▶ _Source extract_:
Some educators begin reading instruction by teaching children to count spoken words using blocks or coloured tokens. However, we don’t think this is necessary.
Children who are able to understand short sentences or phrases already know that spoken language contains words. They might not be able to articulate this, but they’ve got the basic idea.
In fact, figuring out that sentences are made up of words is one of the most basic phonological skills and most children start to grasp this idea by the time they’re around 6 months old. See our article ‘How Does Phonemic / Phonological Awareness Develop?’ for more information about this.
We want to prepare kids for reading print, so the main focus should be on helping them to identify words in written sentences.
Toddlers and young children need guidance in making the connection between sound and print. So as we read to them, it’s helpful to point to written text. It’s also worth explaining that the gaps in written sentences represent where one word ends and another word starts.
This might seem obvious to us, but words and letters just look like random squiggles to young children.
Identifying written words is easier for kids to grasp if you start with short, simple sentences. You can practice this with your child by highlighting or circling the individual words on our free ‘Identifying Words in Sentences Activity Sheet.’
Read each sentence slowly to your child as you point to each word and then show them how they can highlight or circle each word.
Being able to recognise or produce words that rhyme can be helpful for children who are learning to read and spell.
This is because listening for rhyme gets kids to focus on the sounds in words rather than just their meaning. It also helps them to realise that words can be made up of different parts – initial sounds and word ‘endings’ that sometimes rhyme with the endings of other words.
Additionally, having an appreciation of rhyme will help children become better writers in the future, when they might want to use rhyming language in a piece of work for literary effect.
Kids can also start to recognise some of the common spelling patterns in the rhyming parts of words if they can see the words in print as well as hearing them. For example, goat, boat, coat, stoat and throat.
However, it could be potentially confusing for beginning readers to explore some rhyming words in print because a number of them have inconsistent spelling patterns; for example, gate, weight and wait, snow and go, torn and faun, bed and lead.
And a few rhyming words, such as borough and thorough, have difficult spellings.
Consequently, rhyming words like the examples above are better introduced verbally for beginning readers.
However, there are still plenty of simple rhyming words that can be printed out or constructed with magnetic letters or alphabet cards. We’ve used simple words like these in our free Rhyming Words Activity Sheet and Rhyme Sorting Activity.
|We’ve also produced a set of free Odd One Out Rhyming Pictures for you to explore with your child.|
There are also a variety of simple activities you can do with your child that don’t require any special resources or preparation. For example, ‘I spy’.
It’s important to introduce the game when you have your child’s attention, not when they are staring at their favourite TV programme. Say something like,
“I spy something that rhymes with …..”.

▶ _Data section_:
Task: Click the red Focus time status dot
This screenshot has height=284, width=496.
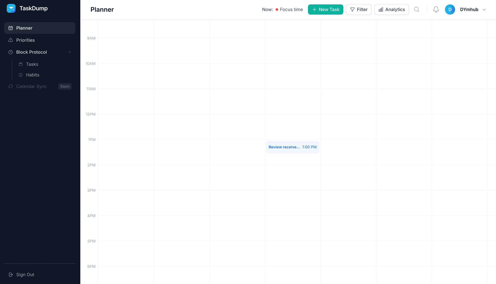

▶ _What the task requires_: Can you carry on the passage about early reading skills, from word spotting to rhyme games, picking up right after its final line?

▶ _Answer_:
Start off with simple one-syllable pairs of rhyming words. For example,
- floor – door,
- tree – knee,
- hat – mat/cat,
- gate – plate,
- cork – fork,
- head – bed,
- green – bean,
- sea – pea,
- frog – dog,
- dirt – shirt etc.
It’s harder to think of rhyming 2 syllable words that are nouns, but there are a few such as:
- handle – candle,
- (pizza) cutter – butter/shutter,
- coffee – toffee,
- socket – rocket,
- honey – money.
Alternatively, just grab some toys or point to some everyday objects around the house and see if your child can come up with a word that rhymes with them.
“I can see a clock on the wall. Can you think of a word that rhymes with clock?”
If your child struggles, give them a clue:
“What are you wearing on your foot that rhymes with clock?”
Body Part Rhymes..
Another simple game you can play without any special preparation is to say some words that rhyme with body parts – then ask your child to guess the body part.
For example, you could say ‘soot’ and ask your child what part of their body rhymes with this. If they have trouble working it out, point to their foot to give them a clue.
Other possible rhyme combinations could be:
- gum/hum-thumb (careful with this one, they might say bum!),
You might be able to think of a few more.
Although activities like the ones we’ve described above can be beneficial, it’s not a good idea to spend too long doing them with very young children because they often lose concentration quite quickly.
So just spend a few minutes on the activities, perhaps once or twice a week. You don’t have to plan a time in advance, just look for a free moment when your child isn’t racing about.
Variety can also be important, so you might also want to let your child view the rhyming song from the BBC below or check out some of the rhyming games that can be purchased online.
Nursery Rhymes and Rhyming Books
Songs, stories and nursery rhymes are the simplest and most enjoyable way to teach children about rhyme.
Young kids are more receptive to them than they are to structured activities.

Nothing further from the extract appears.